## Exercise requirements
An exact reproduction of all the entries is the expected answer.

## Given data
-*-*-

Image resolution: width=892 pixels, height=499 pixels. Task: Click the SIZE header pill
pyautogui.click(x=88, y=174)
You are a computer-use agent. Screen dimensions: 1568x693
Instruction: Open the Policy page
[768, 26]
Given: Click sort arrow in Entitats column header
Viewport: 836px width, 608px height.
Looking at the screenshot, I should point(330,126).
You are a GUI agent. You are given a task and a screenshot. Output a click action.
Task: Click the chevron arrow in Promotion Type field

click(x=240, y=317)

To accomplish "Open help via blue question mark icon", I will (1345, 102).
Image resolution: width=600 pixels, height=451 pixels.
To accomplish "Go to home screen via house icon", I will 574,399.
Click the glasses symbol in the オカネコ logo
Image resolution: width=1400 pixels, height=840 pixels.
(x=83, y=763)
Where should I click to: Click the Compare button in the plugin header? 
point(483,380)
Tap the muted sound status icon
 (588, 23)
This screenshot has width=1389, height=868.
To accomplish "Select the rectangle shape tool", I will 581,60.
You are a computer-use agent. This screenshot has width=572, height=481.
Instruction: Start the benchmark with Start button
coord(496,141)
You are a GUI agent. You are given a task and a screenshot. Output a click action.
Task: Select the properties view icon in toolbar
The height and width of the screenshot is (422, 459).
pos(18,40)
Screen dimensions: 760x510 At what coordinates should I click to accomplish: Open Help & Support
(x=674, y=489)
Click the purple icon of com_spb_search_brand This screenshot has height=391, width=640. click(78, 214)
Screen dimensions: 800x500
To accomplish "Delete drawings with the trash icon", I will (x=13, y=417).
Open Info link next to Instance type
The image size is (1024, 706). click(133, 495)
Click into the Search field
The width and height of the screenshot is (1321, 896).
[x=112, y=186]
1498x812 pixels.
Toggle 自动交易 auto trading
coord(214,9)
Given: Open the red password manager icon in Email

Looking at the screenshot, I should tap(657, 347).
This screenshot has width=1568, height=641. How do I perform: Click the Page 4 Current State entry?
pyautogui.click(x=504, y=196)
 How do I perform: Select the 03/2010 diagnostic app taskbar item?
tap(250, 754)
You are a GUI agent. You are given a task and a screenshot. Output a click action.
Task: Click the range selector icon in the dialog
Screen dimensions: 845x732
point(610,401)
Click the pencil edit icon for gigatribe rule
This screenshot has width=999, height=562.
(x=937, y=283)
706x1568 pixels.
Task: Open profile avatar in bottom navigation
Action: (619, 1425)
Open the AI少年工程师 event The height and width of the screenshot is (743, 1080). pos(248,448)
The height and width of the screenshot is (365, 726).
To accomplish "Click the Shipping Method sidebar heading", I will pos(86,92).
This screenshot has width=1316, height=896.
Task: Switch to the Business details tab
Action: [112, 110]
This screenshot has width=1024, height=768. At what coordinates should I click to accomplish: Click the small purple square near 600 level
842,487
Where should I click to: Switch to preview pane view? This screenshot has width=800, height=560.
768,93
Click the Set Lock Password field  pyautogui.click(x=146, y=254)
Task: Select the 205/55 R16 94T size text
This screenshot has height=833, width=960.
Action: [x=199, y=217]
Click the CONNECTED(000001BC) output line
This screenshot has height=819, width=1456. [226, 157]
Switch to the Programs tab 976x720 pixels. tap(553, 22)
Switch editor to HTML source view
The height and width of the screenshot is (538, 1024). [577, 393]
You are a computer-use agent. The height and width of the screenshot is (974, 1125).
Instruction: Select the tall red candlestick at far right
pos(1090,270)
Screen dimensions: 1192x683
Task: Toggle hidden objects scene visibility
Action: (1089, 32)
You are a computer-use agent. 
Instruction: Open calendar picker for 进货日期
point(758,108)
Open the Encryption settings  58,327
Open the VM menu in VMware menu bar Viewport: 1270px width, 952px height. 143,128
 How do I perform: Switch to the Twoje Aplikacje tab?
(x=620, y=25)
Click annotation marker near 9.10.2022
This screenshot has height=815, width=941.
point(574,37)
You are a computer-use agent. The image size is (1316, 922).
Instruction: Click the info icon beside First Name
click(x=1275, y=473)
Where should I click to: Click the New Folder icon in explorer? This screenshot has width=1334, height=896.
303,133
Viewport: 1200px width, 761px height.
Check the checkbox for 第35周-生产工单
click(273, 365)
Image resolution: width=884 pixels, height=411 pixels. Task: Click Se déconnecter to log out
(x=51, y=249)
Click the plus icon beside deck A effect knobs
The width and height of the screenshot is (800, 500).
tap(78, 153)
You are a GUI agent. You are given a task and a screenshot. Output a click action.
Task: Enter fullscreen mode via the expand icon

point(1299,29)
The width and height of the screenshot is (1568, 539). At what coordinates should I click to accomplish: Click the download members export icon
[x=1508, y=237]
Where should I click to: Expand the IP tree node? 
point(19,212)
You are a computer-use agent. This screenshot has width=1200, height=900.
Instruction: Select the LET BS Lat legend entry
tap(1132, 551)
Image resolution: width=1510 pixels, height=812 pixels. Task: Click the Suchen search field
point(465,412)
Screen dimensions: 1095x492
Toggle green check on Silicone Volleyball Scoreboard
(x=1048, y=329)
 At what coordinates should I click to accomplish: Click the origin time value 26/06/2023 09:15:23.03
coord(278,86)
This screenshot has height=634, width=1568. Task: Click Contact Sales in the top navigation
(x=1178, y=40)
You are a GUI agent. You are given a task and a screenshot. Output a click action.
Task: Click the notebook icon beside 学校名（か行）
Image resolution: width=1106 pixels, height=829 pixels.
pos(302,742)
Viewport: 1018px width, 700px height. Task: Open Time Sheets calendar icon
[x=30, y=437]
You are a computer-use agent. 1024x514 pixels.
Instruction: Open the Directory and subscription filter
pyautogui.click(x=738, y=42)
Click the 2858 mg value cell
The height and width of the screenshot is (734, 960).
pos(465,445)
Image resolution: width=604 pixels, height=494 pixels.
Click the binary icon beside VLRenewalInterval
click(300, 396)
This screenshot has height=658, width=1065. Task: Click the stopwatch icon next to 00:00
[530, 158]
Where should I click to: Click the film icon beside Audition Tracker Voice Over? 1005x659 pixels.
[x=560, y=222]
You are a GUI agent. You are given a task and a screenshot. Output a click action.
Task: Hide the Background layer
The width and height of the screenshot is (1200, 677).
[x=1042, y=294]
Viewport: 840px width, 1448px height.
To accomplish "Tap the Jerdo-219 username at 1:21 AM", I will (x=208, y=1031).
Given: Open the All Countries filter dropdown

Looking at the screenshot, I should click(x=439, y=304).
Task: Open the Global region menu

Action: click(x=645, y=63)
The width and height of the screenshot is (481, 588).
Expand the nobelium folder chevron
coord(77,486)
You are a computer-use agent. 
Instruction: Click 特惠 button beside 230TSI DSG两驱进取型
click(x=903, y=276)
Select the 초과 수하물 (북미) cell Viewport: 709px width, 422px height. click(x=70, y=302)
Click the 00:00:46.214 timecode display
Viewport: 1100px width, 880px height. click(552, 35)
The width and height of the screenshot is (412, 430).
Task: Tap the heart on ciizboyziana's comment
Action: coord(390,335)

-*-*-

## Answer for the task
Image resolution: width=892 pixels, height=499 pixels. Task: Click the SIZE header pill
pyautogui.click(x=88, y=174)
You are a computer-use agent. Screen dimensions: 1568x693
Instruction: Open the Policy page
[768, 26]
Given: Click sort arrow in Entitats column header
Viewport: 836px width, 608px height.
Looking at the screenshot, I should point(330,126).
You are a GUI agent. You are given a task and a screenshot. Output a click action.
Task: Click the chevron arrow in Promotion Type field

click(x=240, y=317)

To accomplish "Open help via blue question mark icon", I will (1345, 102).
Image resolution: width=600 pixels, height=451 pixels.
To accomplish "Go to home screen via house icon", I will 574,399.
Click the glasses symbol in the オカネコ logo
Image resolution: width=1400 pixels, height=840 pixels.
(x=83, y=763)
Where should I click to: Click the Compare button in the plugin header? 
point(483,380)
Tap the muted sound status icon
 (588, 23)
This screenshot has width=1389, height=868.
To accomplish "Select the rectangle shape tool", I will 581,60.
You are a computer-use agent. This screenshot has width=572, height=481.
Instruction: Start the benchmark with Start button
coord(496,141)
You are a GUI agent. You are given a task and a screenshot. Output a click action.
Task: Select the properties view icon in toolbar
The height and width of the screenshot is (422, 459).
pos(18,40)
Screen dimensions: 760x510 At what coordinates should I click to accomplish: Open Help & Support
(x=674, y=489)
Click the purple icon of com_spb_search_brand This screenshot has height=391, width=640. click(78, 214)
Screen dimensions: 800x500
To accomplish "Delete drawings with the trash icon", I will (x=13, y=417).
Open Info link next to Instance type
The image size is (1024, 706). click(133, 495)
Click into the Search field
The width and height of the screenshot is (1321, 896).
[x=112, y=186]
1498x812 pixels.
Toggle 自动交易 auto trading
coord(214,9)
Given: Open the red password manager icon in Email

Looking at the screenshot, I should tap(657, 347).
This screenshot has width=1568, height=641. How do I perform: Click the Page 4 Current State entry?
pyautogui.click(x=504, y=196)
 How do I perform: Select the 03/2010 diagnostic app taskbar item?
tap(250, 754)
You are a GUI agent. You are given a task and a screenshot. Output a click action.
Task: Click the range selector icon in the dialog
Screen dimensions: 845x732
point(610,401)
Click the pencil edit icon for gigatribe rule
This screenshot has width=999, height=562.
(x=937, y=283)
706x1568 pixels.
Task: Open profile avatar in bottom navigation
Action: (619, 1425)
Open the AI少年工程师 event The height and width of the screenshot is (743, 1080). pos(248,448)
The height and width of the screenshot is (365, 726).
To accomplish "Click the Shipping Method sidebar heading", I will pos(86,92).
This screenshot has width=1316, height=896.
Task: Switch to the Business details tab
Action: [112, 110]
This screenshot has width=1024, height=768. At what coordinates should I click to accomplish: Click the small purple square near 600 level
842,487
Where should I click to: Switch to preview pane view? This screenshot has width=800, height=560.
768,93
Click the Set Lock Password field  pyautogui.click(x=146, y=254)
Task: Select the 205/55 R16 94T size text
This screenshot has height=833, width=960.
Action: [x=199, y=217]
Click the CONNECTED(000001BC) output line
This screenshot has height=819, width=1456. [226, 157]
Switch to the Programs tab 976x720 pixels. tap(553, 22)
Switch editor to HTML source view
The height and width of the screenshot is (538, 1024). [577, 393]
You are a computer-use agent. The height and width of the screenshot is (974, 1125).
Instruction: Select the tall red candlestick at far right
pos(1090,270)
Screen dimensions: 1192x683
Task: Toggle hidden objects scene visibility
Action: (1089, 32)
You are a computer-use agent. 
Instruction: Open calendar picker for 进货日期
point(758,108)
Open the Encryption settings  58,327
Open the VM menu in VMware menu bar Viewport: 1270px width, 952px height. 143,128
 How do I perform: Switch to the Twoje Aplikacje tab?
(x=620, y=25)
Click annotation marker near 9.10.2022
This screenshot has height=815, width=941.
point(574,37)
You are a computer-use agent. The image size is (1316, 922).
Instruction: Click the info icon beside First Name
click(x=1275, y=473)
Where should I click to: Click the New Folder icon in explorer? This screenshot has width=1334, height=896.
303,133
Viewport: 1200px width, 761px height.
Check the checkbox for 第35周-生产工单
click(273, 365)
Image resolution: width=884 pixels, height=411 pixels. Task: Click Se déconnecter to log out
(x=51, y=249)
Click the plus icon beside deck A effect knobs
The width and height of the screenshot is (800, 500).
tap(78, 153)
You are a GUI agent. You are given a task and a screenshot. Output a click action.
Task: Enter fullscreen mode via the expand icon

point(1299,29)
The width and height of the screenshot is (1568, 539). At what coordinates should I click to accomplish: Click the download members export icon
[x=1508, y=237]
Where should I click to: Expand the IP tree node? 
point(19,212)
You are a computer-use agent. This screenshot has width=1200, height=900.
Instruction: Select the LET BS Lat legend entry
tap(1132, 551)
Image resolution: width=1510 pixels, height=812 pixels. Task: Click the Suchen search field
point(465,412)
Screen dimensions: 1095x492
Toggle green check on Silicone Volleyball Scoreboard
(x=1048, y=329)
 At what coordinates should I click to accomplish: Click the origin time value 26/06/2023 09:15:23.03
coord(278,86)
This screenshot has height=634, width=1568. Task: Click Contact Sales in the top navigation
(x=1178, y=40)
You are a GUI agent. You are given a task and a screenshot. Output a click action.
Task: Click the notebook icon beside 学校名（か行）
Image resolution: width=1106 pixels, height=829 pixels.
pos(302,742)
Viewport: 1018px width, 700px height. Task: Open Time Sheets calendar icon
[x=30, y=437]
You are a computer-use agent. 1024x514 pixels.
Instruction: Open the Directory and subscription filter
pyautogui.click(x=738, y=42)
Click the 2858 mg value cell
The height and width of the screenshot is (734, 960).
pos(465,445)
Image resolution: width=604 pixels, height=494 pixels.
Click the binary icon beside VLRenewalInterval
click(300, 396)
This screenshot has height=658, width=1065. Task: Click the stopwatch icon next to 00:00
[530, 158]
Where should I click to: Click the film icon beside Audition Tracker Voice Over? 1005x659 pixels.
[x=560, y=222]
You are a GUI agent. You are given a task and a screenshot. Output a click action.
Task: Hide the Background layer
The width and height of the screenshot is (1200, 677).
[x=1042, y=294]
Viewport: 840px width, 1448px height.
To accomplish "Tap the Jerdo-219 username at 1:21 AM", I will (x=208, y=1031).
Given: Open the All Countries filter dropdown

Looking at the screenshot, I should click(x=439, y=304).
Task: Open the Global region menu

Action: click(x=645, y=63)
The width and height of the screenshot is (481, 588).
Expand the nobelium folder chevron
coord(77,486)
You are a computer-use agent. 
Instruction: Click 特惠 button beside 230TSI DSG两驱进取型
click(x=903, y=276)
Select the 초과 수하물 (북미) cell Viewport: 709px width, 422px height. click(x=70, y=302)
Click the 00:00:46.214 timecode display
Viewport: 1100px width, 880px height. click(552, 35)
The width and height of the screenshot is (412, 430).
Task: Tap the heart on ciizboyziana's comment
Action: coord(390,335)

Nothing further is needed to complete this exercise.